By Prudence Arobani
The Office of the UN High Commissioner for Refugees (UNHCR) has deplored Cameroon’s forced return of Nigerian refugees to the Boko Haram violence areas.
It said: “The forced returns are in violation of the principle of no forced returns or non-refoulement.
“They are also a significant setback to progress previously achieved by Cameroon in granting asylum to Nigerian civilians fleeing Boko Haram violence”.
Despite such counselling, Nigerian refugees and asylum-seekers who fled Boko Haram violence continue to be returned from Cameroon, UNHCR said.
It said the action underscored the need to accord international protection to those in need.
“We appeal once again to the authorities in Cameroon to refrain from further forced returns and to ensure protection to those fleeing insecurity and persecution in Nigeria.
“This is in accordance with Cameroon’s national and international obligations,” UNHCR said.
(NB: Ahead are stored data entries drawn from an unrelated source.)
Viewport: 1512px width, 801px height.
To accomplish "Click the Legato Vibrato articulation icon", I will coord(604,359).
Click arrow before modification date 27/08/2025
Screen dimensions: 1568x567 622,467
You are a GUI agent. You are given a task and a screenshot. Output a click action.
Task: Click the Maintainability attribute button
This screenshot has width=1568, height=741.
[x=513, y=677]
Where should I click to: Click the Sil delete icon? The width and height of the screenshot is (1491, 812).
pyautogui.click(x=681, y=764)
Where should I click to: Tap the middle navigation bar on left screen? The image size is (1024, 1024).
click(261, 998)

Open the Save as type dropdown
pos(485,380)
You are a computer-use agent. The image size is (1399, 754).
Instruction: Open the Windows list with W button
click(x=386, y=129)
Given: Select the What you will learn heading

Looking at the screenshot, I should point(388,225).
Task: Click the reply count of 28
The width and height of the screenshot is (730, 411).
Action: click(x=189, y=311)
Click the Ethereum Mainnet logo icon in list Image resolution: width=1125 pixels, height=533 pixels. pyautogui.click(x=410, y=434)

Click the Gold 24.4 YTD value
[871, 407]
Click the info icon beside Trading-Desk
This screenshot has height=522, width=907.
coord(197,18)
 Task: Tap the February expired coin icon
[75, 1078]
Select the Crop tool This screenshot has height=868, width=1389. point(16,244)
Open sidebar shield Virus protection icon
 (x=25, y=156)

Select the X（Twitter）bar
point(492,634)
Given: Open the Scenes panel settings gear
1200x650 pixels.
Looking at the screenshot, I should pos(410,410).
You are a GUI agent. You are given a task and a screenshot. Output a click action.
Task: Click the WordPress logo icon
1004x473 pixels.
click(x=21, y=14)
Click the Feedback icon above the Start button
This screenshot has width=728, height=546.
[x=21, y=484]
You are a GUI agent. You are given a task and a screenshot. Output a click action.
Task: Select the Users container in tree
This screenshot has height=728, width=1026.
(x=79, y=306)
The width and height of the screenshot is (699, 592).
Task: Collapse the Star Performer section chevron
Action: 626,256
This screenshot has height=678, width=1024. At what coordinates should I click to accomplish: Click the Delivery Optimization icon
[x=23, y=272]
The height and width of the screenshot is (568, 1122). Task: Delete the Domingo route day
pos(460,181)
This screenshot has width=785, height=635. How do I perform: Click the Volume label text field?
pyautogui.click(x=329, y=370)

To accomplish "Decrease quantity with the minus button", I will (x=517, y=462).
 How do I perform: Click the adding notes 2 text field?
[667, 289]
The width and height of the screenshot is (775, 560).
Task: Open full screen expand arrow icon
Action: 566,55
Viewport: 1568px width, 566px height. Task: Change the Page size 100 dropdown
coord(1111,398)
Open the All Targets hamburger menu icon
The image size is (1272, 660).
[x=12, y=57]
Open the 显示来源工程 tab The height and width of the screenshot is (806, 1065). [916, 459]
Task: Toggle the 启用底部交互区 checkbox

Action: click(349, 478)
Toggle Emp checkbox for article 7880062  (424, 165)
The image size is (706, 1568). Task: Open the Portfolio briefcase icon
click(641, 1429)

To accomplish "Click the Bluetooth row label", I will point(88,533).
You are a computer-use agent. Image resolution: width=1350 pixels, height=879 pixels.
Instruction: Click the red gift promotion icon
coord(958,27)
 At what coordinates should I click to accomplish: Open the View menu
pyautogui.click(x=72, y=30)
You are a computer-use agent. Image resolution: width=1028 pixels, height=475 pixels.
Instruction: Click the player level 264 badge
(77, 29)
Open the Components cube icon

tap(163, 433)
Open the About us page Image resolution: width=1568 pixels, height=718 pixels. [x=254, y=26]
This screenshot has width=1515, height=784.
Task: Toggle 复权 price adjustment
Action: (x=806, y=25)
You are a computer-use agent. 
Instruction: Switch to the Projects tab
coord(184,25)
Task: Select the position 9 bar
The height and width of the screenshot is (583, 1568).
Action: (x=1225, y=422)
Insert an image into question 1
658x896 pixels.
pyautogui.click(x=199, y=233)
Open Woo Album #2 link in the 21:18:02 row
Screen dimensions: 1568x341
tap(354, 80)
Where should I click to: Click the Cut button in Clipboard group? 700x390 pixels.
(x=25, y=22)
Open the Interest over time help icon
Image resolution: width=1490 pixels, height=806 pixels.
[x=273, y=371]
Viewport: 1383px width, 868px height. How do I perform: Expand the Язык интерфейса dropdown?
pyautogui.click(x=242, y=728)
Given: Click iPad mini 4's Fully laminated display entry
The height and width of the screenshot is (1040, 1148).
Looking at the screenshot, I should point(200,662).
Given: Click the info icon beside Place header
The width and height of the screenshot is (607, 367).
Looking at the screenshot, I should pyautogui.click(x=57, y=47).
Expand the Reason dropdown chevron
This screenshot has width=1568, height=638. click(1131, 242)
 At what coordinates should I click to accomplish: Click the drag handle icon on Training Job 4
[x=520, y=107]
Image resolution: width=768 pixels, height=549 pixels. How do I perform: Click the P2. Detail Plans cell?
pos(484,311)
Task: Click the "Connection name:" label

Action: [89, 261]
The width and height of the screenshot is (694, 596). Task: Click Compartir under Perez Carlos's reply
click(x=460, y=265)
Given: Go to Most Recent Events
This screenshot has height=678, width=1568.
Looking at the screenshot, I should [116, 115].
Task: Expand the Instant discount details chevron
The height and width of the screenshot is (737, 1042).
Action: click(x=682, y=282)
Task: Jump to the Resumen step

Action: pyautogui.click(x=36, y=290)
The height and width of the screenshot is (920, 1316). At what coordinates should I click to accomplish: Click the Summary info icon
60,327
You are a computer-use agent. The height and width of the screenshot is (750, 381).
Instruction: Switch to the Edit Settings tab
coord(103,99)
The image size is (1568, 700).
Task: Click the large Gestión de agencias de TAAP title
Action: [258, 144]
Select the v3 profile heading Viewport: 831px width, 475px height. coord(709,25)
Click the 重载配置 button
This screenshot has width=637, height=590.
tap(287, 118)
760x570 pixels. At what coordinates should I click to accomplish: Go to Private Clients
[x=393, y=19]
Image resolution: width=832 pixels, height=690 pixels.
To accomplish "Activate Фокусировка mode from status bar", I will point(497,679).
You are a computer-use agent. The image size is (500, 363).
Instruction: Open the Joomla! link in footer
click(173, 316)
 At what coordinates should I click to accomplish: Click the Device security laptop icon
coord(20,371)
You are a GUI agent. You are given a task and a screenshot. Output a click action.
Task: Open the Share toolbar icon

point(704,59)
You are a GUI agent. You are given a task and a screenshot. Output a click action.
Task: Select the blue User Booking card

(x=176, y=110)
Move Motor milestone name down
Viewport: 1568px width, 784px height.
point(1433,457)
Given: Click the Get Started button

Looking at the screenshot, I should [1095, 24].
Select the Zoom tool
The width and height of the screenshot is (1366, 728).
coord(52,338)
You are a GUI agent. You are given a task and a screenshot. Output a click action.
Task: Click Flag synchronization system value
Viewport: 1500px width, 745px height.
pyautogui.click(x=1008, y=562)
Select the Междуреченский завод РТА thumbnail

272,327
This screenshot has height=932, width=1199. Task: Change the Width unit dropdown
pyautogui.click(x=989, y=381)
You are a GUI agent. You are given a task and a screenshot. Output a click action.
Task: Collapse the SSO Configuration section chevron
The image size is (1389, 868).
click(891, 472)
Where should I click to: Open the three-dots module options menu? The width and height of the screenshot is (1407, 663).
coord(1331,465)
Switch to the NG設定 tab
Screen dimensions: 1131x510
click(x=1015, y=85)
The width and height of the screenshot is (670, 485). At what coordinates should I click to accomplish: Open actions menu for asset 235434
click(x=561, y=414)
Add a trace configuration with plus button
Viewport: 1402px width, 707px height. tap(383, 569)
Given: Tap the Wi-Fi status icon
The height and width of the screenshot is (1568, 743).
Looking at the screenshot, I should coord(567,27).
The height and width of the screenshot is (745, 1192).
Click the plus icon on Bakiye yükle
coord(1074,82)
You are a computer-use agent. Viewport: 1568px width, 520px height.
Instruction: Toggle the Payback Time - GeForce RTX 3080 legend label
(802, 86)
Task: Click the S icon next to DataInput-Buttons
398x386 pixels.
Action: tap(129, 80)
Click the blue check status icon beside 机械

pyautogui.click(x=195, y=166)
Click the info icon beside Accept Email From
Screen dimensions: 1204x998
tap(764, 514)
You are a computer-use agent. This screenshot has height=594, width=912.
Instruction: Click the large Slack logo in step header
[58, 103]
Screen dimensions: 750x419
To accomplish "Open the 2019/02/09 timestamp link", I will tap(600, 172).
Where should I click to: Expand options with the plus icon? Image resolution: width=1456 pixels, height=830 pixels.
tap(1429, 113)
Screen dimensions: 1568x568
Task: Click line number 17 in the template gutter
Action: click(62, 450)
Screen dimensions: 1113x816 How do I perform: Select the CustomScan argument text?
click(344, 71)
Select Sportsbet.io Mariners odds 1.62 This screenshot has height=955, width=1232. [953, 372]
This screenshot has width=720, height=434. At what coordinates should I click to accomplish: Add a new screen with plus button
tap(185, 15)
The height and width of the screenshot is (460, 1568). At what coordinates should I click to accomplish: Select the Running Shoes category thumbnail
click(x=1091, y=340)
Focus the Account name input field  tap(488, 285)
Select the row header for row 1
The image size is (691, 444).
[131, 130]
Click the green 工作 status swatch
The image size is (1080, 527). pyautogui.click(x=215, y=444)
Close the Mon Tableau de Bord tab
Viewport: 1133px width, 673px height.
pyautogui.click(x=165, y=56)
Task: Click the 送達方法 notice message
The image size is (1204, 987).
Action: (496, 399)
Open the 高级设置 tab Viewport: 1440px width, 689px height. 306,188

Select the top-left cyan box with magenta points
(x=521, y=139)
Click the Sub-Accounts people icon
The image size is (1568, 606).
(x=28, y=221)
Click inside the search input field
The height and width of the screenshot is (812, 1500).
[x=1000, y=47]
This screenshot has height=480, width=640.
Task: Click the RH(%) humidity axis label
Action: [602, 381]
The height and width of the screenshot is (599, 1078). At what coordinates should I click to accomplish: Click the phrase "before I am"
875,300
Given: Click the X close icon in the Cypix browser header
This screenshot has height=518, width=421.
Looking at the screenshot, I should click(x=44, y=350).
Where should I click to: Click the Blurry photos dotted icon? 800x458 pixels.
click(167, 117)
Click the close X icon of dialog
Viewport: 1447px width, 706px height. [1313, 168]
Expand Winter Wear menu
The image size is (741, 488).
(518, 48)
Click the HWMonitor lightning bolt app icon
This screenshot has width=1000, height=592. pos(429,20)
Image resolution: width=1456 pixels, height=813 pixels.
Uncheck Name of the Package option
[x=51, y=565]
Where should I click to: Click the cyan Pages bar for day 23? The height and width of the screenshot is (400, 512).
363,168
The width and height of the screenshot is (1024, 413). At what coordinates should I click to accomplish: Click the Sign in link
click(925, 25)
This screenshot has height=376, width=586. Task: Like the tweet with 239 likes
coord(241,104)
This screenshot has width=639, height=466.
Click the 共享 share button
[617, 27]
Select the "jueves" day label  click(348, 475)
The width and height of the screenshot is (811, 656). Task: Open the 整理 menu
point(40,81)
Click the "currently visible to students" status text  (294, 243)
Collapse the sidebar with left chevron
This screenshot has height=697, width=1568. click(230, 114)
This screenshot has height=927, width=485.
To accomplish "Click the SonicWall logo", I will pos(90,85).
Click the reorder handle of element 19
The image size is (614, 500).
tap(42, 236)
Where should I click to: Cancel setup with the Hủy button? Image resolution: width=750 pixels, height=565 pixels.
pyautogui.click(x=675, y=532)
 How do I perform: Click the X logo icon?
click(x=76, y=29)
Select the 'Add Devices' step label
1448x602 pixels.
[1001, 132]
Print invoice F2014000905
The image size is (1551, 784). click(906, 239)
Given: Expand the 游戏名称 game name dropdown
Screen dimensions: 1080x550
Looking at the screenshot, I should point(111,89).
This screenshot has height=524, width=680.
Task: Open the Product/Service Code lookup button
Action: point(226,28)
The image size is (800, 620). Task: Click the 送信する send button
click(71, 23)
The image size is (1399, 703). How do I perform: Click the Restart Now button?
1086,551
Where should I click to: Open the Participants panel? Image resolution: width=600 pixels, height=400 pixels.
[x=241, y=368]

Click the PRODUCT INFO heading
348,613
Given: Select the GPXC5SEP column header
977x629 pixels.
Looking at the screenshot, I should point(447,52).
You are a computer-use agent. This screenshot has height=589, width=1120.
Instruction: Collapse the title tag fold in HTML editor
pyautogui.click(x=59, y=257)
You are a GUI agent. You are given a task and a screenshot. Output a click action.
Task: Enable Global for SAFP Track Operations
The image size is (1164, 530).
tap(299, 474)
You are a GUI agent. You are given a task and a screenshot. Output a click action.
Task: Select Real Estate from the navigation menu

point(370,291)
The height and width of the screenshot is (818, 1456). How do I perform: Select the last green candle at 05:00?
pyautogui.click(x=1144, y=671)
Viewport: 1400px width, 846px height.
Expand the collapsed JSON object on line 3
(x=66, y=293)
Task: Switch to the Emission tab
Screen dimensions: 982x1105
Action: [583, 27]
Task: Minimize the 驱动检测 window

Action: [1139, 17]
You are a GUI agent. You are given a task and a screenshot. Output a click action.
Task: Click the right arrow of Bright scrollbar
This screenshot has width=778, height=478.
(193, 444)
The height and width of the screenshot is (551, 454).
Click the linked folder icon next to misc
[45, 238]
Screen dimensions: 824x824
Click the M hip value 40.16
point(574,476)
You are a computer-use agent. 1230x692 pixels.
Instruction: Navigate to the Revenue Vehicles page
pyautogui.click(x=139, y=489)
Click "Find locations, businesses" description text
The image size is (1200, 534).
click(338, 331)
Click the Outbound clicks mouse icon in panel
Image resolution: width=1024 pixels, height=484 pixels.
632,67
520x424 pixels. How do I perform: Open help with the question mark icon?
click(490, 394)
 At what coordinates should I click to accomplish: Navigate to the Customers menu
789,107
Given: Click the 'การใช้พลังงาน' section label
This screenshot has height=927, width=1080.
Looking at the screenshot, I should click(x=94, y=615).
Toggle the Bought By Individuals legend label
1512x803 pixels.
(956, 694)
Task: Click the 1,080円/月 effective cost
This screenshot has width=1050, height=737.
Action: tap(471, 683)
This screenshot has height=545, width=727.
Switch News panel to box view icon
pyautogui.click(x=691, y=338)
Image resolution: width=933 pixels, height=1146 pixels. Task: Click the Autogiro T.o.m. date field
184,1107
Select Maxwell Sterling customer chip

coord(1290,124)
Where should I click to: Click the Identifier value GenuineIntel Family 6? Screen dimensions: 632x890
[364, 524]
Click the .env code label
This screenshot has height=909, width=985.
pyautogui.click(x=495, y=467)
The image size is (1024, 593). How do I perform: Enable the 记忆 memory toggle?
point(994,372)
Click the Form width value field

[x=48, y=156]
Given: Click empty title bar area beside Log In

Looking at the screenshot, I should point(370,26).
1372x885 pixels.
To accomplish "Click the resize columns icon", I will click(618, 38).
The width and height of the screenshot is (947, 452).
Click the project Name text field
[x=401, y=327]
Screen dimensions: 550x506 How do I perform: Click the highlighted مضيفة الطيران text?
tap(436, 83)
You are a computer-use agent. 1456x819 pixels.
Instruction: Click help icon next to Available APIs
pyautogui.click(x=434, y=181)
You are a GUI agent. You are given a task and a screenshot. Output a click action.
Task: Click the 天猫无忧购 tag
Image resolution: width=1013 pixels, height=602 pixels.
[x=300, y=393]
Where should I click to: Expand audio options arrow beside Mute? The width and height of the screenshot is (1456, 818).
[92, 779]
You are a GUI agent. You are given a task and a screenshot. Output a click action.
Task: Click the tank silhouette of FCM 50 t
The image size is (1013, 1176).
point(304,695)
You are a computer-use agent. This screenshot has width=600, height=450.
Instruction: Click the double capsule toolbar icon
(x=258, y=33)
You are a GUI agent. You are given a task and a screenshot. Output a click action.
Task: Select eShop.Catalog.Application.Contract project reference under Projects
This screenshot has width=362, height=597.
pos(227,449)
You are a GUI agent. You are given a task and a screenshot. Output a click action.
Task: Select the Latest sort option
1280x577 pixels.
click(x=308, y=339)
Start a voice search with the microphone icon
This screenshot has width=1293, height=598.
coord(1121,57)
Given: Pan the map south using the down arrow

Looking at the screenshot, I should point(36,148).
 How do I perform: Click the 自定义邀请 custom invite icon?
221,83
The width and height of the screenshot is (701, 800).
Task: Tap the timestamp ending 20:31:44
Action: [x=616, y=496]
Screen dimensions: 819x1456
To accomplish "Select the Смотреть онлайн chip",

Since the beginning of 2018, 385 Nigerians refugees and asylum-seekers had been forcibly returned from Cameroon, the majority of them in March, including 160 on April 10 and a further 118 a week later.
In total, the UN agency has registered some 87,600 Nigerian refugees in the country.
“Properly functioning screening, registration and asylum systems help safeguard host country security,” it said.
UNHCR reiterated its support to the Government of Cameroon to ensure that all those seeking international protection have access to efficient screening and registration procedures, as well as appropriate reception arrangements.
It had earlier appealed to the Government of Cameroon to respect human rights of all citizens for the sake of peace.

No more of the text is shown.